### [OBJECTIVE]
Write out every line from the one containing "Given: Toggle Austria in the Country slicer" down to the end of the lines as a Markdown table with the columns Row and Line. Skip blank lines and leave out the pictures.

━━━━━ GIVEN RECORDS

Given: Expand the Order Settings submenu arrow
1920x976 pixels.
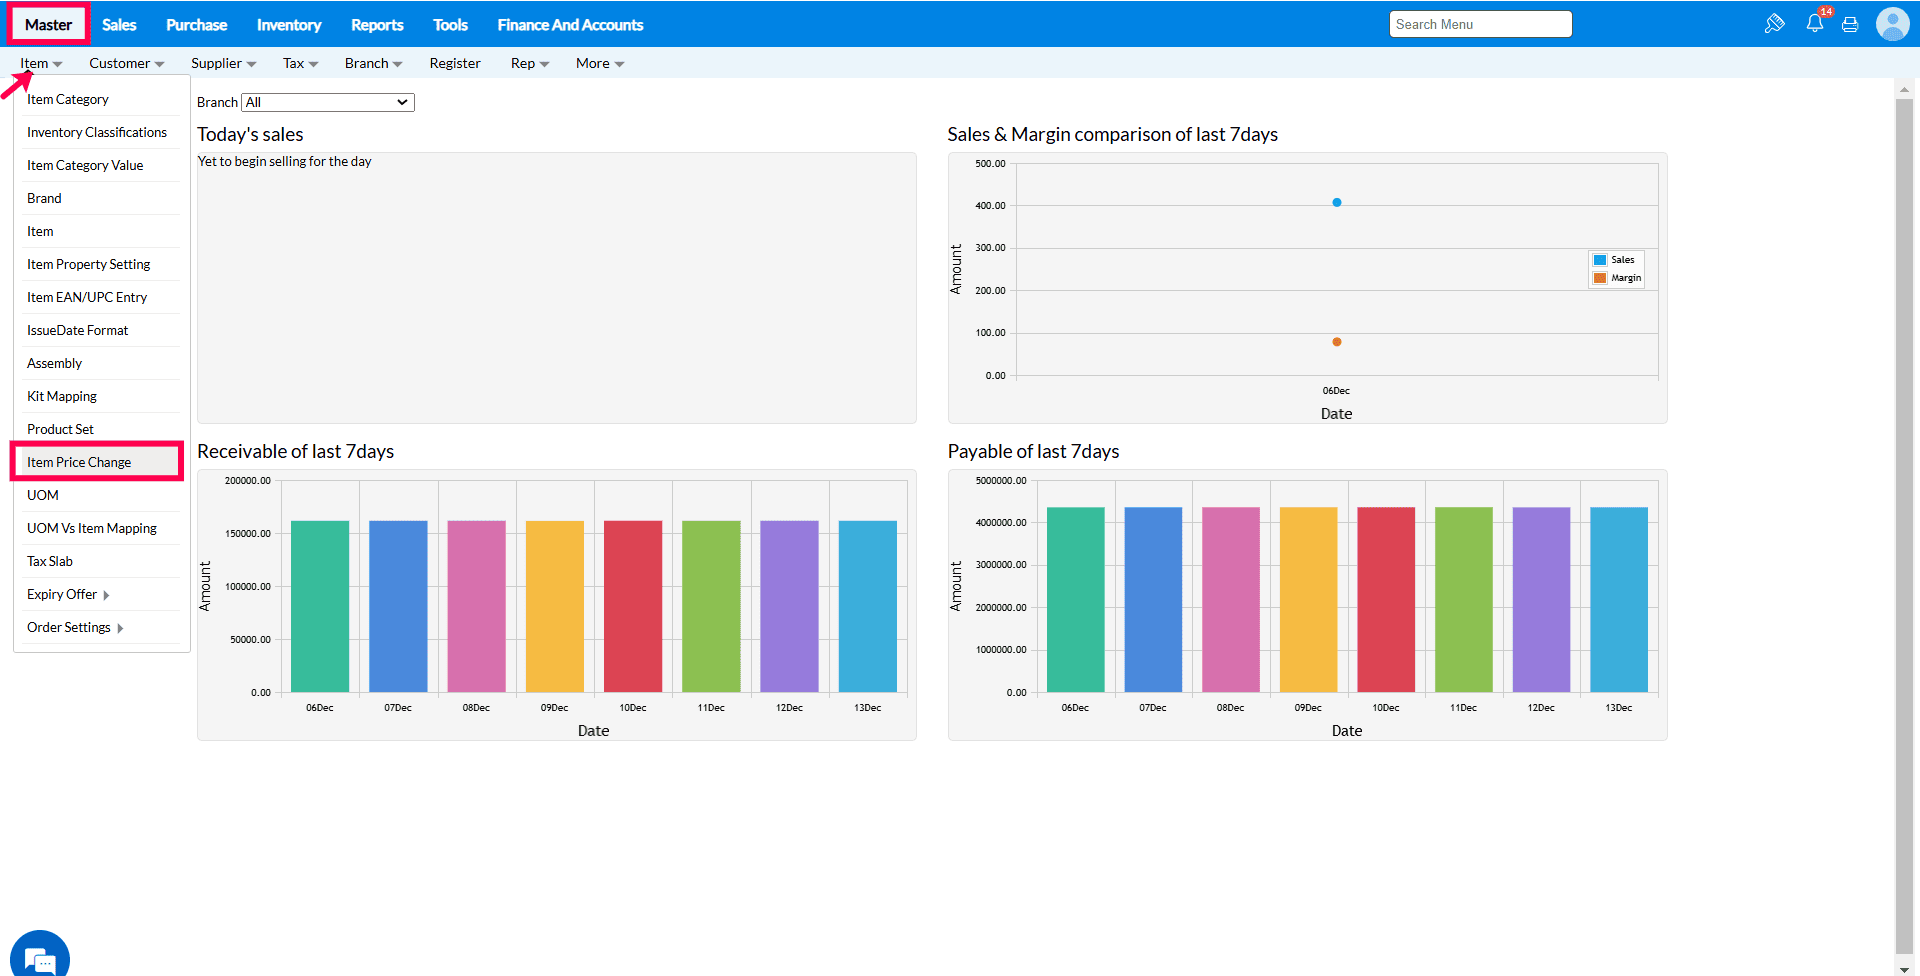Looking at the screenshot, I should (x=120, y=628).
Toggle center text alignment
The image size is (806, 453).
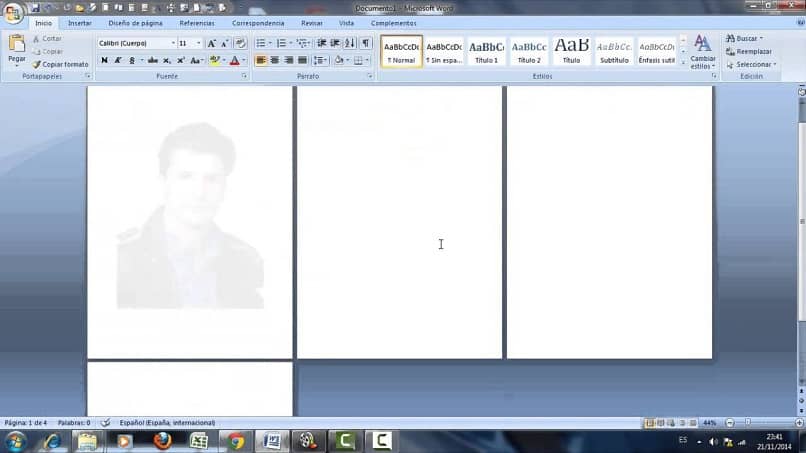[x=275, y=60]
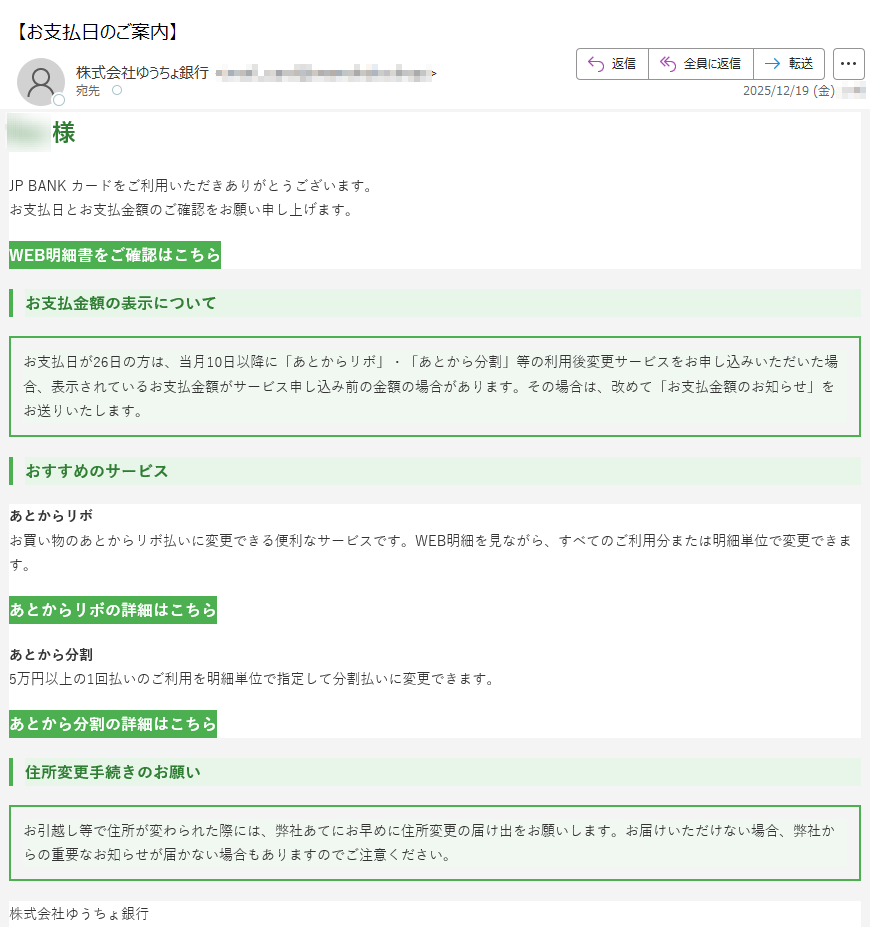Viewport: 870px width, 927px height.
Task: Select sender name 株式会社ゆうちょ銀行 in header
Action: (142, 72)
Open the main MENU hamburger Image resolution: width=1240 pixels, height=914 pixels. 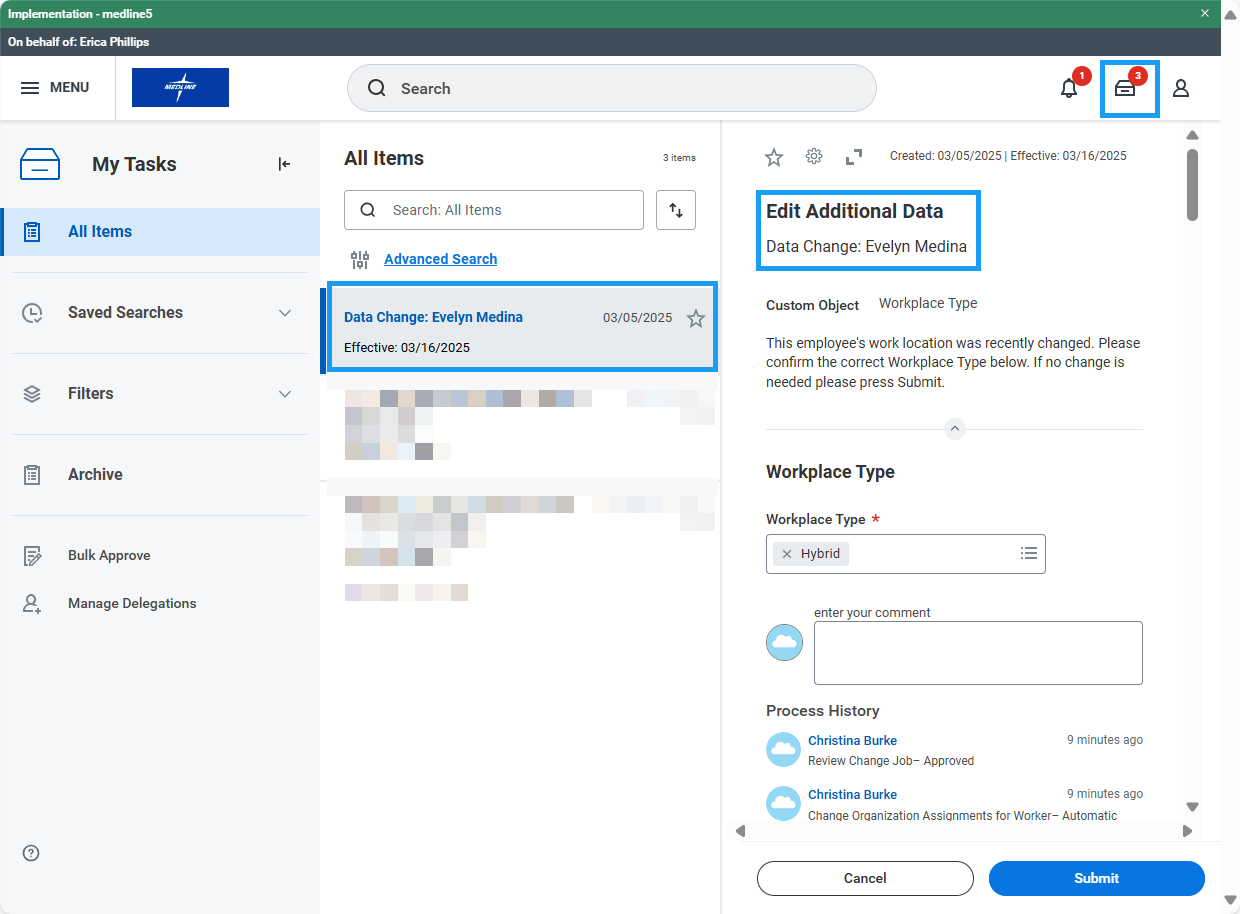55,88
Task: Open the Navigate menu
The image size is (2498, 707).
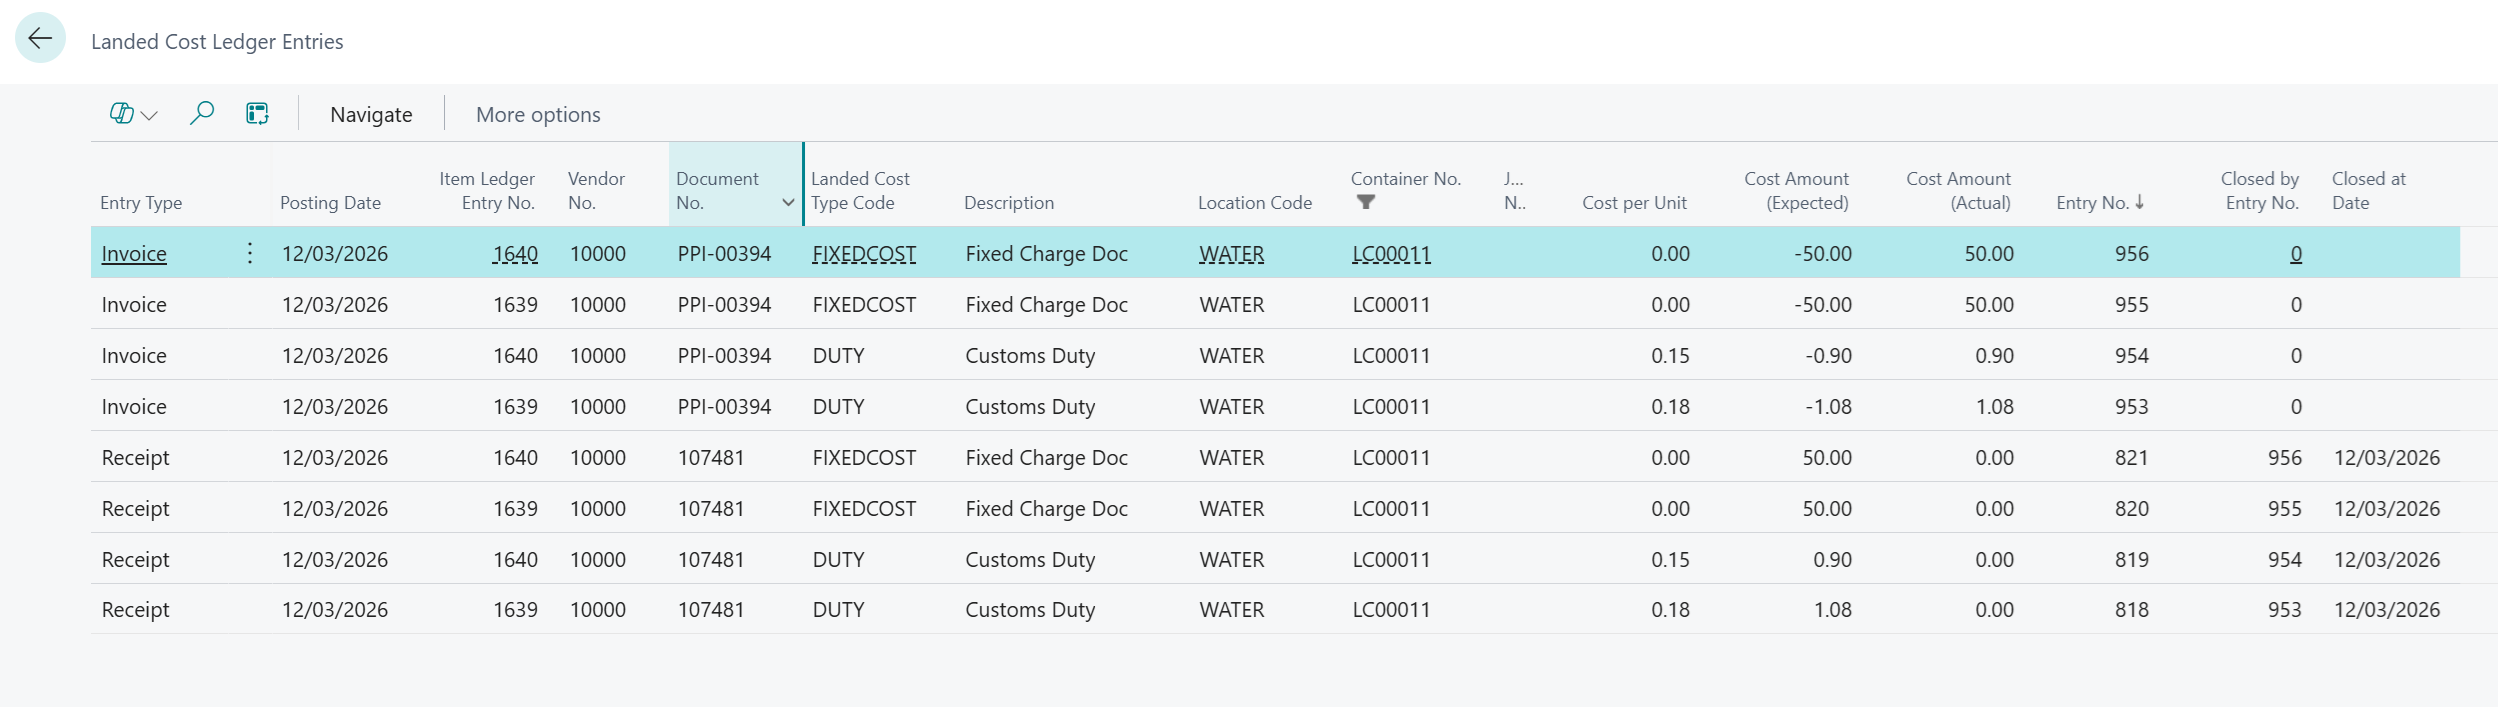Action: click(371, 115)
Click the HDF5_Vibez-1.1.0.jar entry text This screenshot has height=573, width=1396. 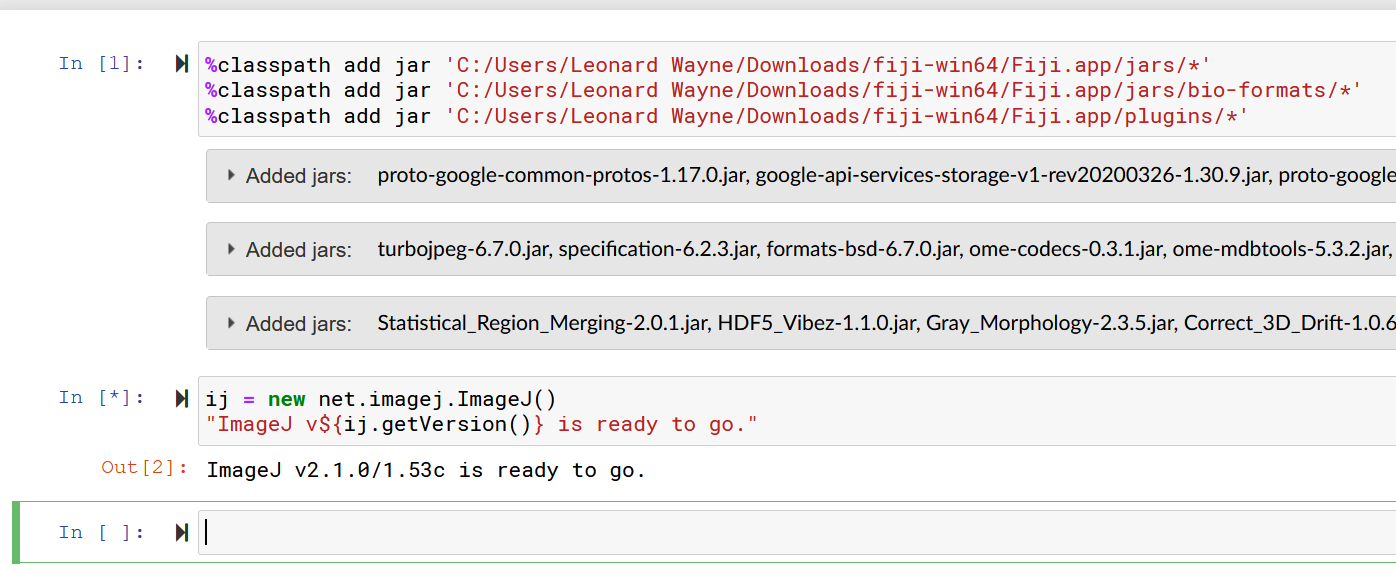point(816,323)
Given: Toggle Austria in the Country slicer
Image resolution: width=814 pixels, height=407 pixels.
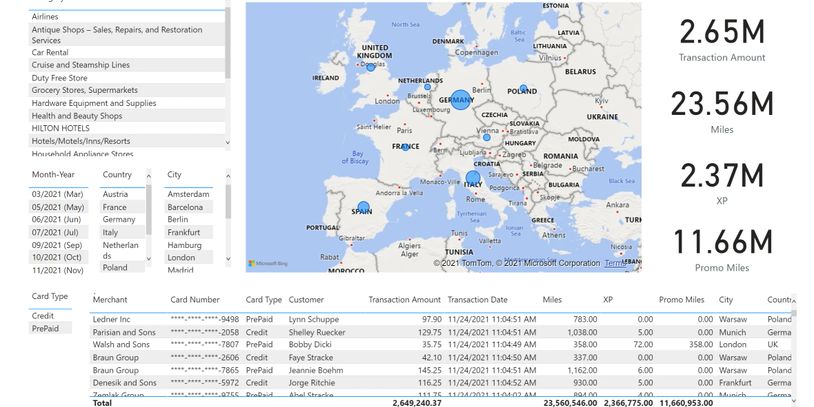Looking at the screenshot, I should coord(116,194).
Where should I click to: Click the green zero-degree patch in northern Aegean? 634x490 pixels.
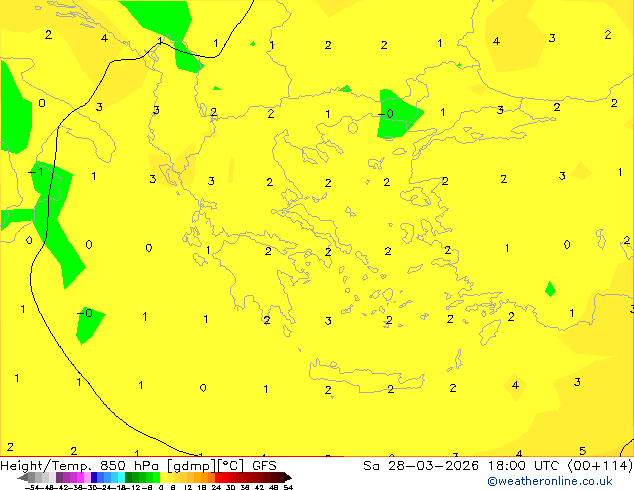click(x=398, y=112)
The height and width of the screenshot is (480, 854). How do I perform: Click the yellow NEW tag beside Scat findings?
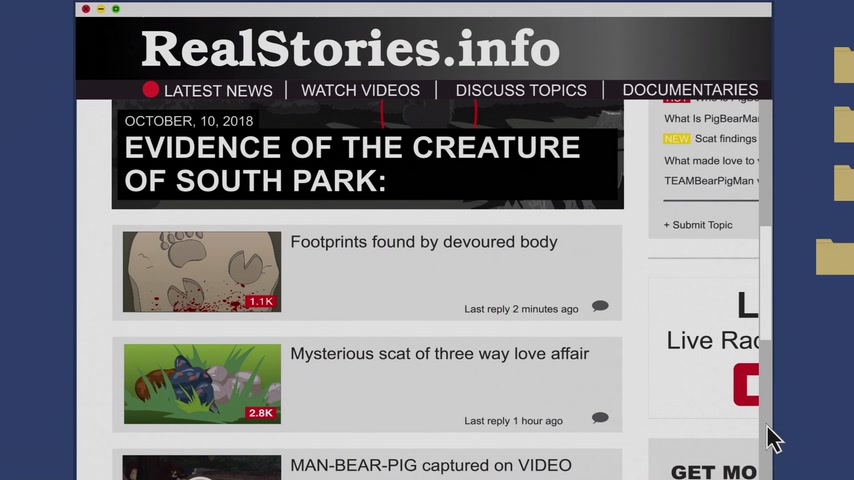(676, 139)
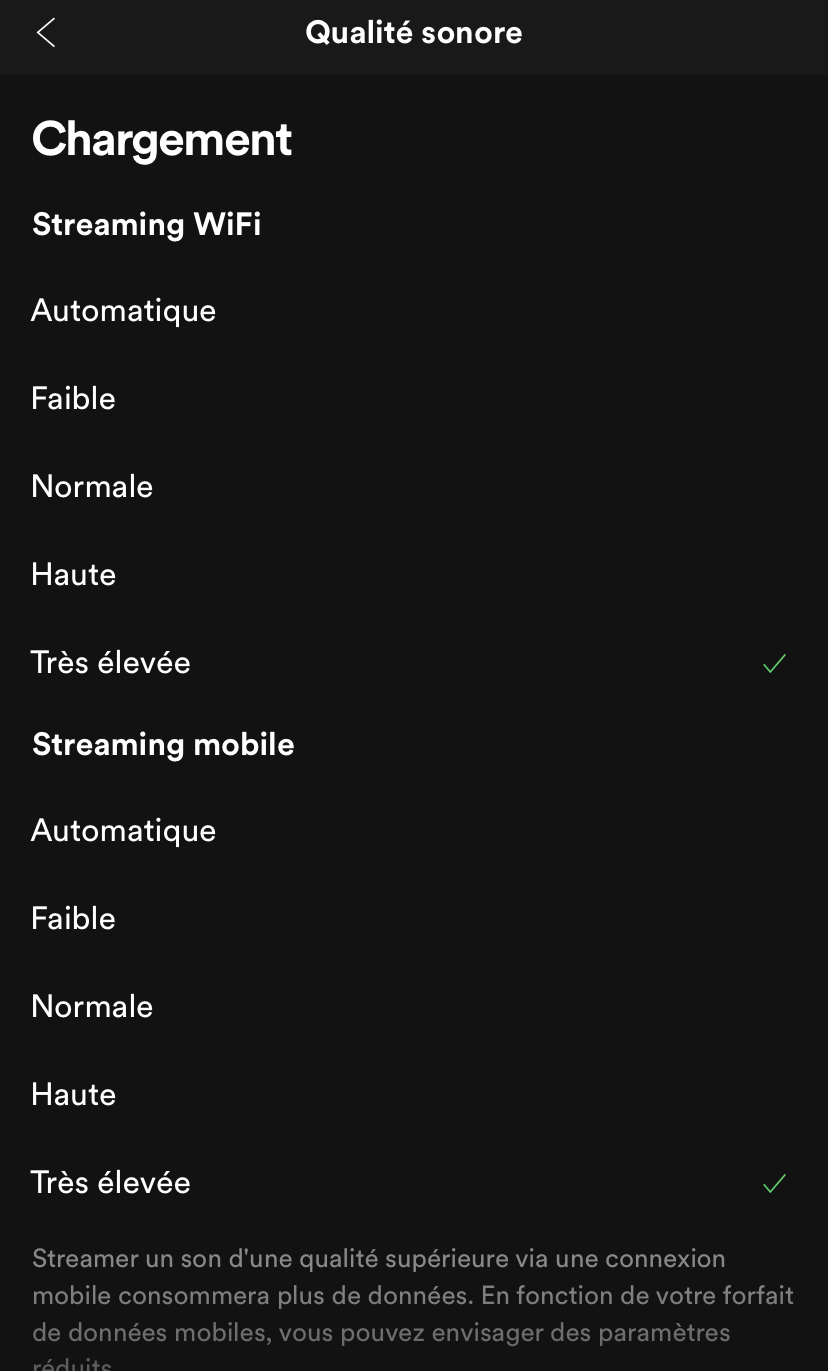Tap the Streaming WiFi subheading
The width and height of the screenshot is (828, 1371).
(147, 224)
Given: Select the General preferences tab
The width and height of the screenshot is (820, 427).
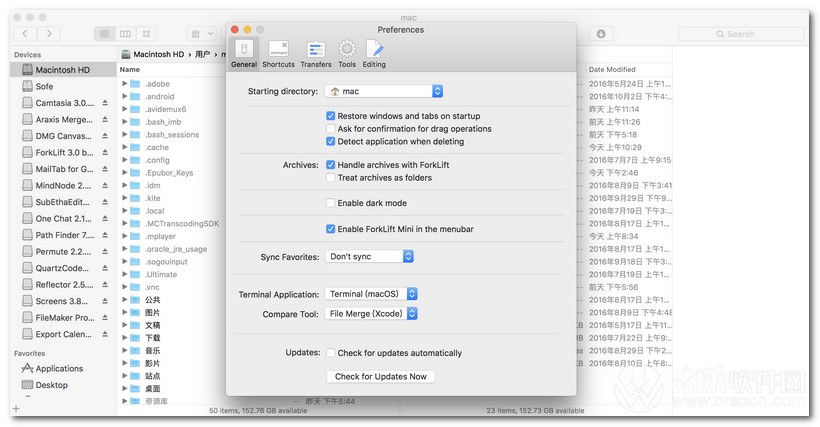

━━━━━━━━━━

### [ANSWER TO THIS TASK]
| Row | Line |
|---|---|
| 1 | Given: Toggle Austria in the Country slicer |
| 2 | Image resolution: width=814 pixels, height=407 pixels. |
| 3 | Looking at the screenshot, I should coord(116,194). |
| 4 | Where should I click to: Click the green zero-degree patch in northern Aegean? 634x490 pixels. |
| 5 | click(x=398, y=112) |
| 6 | The height and width of the screenshot is (480, 854). How do I perform: Click the yellow NEW tag beside Scat findings? |
| 7 | (676, 139) |
| 8 | Tap the Streaming WiFi subheading |
| 9 | The width and height of the screenshot is (828, 1371). |
| 10 | (147, 224) |
| 11 | Given: Select the General preferences tab |
| 12 | The width and height of the screenshot is (820, 427). |